LISTING:
· · · ·
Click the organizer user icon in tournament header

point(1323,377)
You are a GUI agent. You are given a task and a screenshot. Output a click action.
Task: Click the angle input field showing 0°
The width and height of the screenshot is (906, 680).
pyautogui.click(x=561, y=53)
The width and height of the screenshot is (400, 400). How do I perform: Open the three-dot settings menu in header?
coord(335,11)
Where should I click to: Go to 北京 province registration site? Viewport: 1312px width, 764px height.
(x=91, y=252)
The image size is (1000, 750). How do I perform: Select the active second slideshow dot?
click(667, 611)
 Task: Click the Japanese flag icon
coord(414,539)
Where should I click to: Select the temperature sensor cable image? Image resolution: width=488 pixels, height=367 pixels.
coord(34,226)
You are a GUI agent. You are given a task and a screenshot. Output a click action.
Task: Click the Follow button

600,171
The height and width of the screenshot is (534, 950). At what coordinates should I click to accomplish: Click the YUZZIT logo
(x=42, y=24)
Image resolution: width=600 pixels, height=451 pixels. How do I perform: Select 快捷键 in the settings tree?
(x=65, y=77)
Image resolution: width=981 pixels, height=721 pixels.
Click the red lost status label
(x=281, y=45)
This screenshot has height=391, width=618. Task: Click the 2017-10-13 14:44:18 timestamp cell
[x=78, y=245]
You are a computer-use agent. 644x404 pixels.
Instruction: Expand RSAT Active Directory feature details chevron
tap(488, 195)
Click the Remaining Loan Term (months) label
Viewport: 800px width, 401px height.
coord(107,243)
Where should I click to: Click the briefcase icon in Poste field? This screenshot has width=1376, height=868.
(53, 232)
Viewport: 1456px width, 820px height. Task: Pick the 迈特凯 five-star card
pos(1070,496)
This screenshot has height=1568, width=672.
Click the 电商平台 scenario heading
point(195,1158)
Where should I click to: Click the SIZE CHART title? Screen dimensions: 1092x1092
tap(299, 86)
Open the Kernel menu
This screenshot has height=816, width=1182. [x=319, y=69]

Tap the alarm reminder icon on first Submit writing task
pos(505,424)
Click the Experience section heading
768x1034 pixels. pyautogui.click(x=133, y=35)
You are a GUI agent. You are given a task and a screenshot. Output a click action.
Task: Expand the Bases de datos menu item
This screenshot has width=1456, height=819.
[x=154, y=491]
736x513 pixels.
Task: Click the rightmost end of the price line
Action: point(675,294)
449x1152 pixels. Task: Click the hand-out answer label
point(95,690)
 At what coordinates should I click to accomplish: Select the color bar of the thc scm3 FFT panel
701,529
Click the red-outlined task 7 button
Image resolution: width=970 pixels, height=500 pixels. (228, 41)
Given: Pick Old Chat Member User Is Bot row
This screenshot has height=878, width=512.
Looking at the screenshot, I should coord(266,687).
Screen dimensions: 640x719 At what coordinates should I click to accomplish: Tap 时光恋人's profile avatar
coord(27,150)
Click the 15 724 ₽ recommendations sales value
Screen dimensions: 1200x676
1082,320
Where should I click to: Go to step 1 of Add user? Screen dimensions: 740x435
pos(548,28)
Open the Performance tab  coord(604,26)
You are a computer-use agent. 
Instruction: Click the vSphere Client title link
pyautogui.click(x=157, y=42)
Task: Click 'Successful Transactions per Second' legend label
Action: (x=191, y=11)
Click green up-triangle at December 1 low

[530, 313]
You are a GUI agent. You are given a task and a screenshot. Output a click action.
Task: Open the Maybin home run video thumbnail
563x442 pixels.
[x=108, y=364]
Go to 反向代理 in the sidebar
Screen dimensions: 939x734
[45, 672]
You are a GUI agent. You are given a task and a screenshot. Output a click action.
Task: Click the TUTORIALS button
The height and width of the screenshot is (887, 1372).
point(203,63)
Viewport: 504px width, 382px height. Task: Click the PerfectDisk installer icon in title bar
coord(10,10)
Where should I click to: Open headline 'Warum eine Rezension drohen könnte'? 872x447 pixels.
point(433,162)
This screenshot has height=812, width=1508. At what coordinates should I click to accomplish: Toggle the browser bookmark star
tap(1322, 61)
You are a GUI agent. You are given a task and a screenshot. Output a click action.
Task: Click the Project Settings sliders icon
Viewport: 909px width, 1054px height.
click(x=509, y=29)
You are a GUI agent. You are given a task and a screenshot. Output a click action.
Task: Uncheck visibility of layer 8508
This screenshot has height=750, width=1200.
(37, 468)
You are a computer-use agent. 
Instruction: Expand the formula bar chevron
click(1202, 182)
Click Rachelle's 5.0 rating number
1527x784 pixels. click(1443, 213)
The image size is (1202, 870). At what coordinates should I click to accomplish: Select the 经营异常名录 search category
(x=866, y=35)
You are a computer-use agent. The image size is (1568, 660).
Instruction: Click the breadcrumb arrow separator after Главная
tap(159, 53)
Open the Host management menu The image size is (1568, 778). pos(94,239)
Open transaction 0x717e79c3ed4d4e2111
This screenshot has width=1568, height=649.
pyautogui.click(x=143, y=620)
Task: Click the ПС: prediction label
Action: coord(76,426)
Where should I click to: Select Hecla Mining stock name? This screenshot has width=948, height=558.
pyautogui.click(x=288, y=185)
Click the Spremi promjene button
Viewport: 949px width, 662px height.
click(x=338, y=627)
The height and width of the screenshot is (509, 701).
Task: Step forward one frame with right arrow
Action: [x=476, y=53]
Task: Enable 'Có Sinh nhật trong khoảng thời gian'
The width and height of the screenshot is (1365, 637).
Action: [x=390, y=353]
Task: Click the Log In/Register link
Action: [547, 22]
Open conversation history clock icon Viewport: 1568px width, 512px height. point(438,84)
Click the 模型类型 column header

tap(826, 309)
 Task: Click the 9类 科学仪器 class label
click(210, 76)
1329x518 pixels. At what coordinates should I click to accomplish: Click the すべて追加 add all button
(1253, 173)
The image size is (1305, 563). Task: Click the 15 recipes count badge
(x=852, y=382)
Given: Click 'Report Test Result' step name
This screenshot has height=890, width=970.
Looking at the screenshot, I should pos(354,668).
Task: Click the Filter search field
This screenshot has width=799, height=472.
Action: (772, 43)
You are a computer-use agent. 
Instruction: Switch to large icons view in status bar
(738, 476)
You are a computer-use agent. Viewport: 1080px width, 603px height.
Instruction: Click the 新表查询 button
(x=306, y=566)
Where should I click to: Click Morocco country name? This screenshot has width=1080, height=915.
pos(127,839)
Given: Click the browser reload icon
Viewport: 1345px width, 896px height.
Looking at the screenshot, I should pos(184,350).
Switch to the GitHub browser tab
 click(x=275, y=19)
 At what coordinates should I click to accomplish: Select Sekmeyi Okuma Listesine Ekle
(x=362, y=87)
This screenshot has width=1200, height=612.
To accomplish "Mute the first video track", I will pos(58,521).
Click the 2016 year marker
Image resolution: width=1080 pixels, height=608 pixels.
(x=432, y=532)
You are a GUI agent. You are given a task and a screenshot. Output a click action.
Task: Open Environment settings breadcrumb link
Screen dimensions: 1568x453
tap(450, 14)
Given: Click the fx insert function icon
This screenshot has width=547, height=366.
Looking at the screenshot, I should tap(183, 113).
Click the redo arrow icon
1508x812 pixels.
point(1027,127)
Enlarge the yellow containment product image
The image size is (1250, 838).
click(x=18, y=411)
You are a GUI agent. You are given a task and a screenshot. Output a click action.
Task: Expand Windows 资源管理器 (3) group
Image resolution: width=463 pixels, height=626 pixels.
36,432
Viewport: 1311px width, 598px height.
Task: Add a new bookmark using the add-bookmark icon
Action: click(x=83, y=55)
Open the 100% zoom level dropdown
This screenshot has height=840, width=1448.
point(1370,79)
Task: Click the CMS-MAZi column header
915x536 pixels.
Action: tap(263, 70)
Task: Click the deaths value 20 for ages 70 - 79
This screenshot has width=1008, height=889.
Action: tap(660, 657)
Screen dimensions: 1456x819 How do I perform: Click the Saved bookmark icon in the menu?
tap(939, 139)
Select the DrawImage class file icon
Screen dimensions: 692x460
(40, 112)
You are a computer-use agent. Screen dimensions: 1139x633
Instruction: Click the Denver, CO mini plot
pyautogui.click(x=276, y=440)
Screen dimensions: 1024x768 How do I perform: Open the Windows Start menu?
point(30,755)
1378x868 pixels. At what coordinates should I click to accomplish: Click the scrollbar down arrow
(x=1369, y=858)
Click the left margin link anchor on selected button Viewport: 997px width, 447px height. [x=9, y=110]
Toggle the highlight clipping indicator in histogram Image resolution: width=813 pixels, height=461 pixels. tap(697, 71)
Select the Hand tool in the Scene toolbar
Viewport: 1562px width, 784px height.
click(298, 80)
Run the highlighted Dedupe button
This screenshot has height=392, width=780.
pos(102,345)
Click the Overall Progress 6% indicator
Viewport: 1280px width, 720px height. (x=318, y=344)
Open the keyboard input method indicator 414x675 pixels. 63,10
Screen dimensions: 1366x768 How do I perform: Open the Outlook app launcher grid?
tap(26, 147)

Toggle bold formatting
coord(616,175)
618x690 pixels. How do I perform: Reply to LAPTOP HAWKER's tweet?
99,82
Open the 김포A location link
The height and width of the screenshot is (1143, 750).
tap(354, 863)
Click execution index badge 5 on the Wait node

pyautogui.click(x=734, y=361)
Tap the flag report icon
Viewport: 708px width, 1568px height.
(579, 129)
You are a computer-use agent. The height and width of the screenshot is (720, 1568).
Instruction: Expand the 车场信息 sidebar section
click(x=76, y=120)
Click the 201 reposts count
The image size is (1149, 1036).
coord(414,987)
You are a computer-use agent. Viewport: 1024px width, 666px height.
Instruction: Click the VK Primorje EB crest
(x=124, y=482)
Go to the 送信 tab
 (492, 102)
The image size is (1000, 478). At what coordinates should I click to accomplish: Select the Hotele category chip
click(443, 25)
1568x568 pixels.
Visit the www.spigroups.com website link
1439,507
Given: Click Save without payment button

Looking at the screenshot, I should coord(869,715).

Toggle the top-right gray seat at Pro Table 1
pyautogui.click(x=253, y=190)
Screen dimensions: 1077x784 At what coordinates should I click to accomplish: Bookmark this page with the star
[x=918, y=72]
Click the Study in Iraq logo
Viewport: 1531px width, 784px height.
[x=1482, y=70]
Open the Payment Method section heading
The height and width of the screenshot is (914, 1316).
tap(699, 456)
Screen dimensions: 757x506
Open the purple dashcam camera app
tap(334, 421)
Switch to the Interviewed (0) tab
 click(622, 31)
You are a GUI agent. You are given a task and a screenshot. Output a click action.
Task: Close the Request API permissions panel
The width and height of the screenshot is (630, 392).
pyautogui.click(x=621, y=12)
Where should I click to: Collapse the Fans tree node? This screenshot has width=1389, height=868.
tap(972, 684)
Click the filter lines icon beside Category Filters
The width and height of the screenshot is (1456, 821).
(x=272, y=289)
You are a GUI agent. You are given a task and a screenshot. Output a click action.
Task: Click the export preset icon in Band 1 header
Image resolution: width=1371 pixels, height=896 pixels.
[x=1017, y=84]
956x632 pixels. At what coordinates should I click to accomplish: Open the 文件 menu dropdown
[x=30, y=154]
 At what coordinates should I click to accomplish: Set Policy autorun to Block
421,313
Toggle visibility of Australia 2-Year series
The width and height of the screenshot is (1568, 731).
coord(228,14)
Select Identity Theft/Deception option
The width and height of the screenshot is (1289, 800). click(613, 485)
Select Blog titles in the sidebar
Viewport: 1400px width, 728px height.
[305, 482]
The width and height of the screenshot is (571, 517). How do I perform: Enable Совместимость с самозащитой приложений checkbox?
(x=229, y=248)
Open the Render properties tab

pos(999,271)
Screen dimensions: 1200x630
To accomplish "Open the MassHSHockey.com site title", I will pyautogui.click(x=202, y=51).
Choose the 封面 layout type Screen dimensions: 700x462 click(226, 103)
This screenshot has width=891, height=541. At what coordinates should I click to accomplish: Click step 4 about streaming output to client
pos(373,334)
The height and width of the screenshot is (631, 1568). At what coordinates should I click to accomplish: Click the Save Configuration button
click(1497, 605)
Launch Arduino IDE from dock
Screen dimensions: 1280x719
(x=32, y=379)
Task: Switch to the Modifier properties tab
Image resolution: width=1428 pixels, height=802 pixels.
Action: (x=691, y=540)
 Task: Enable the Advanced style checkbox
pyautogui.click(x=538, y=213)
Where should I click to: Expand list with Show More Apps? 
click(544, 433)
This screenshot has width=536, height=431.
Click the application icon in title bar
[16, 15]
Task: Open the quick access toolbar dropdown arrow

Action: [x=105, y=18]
· · · ·
Copy out the rows from the line with "Click the Overall Progress 6% indicator" to the line with "Open the keyboard", both included, keeping every character the same.

Click the Overall Progress 6% indicator
Viewport: 1280px width, 720px height. (x=318, y=344)
Open the keyboard input method indicator 414x675 pixels. 63,10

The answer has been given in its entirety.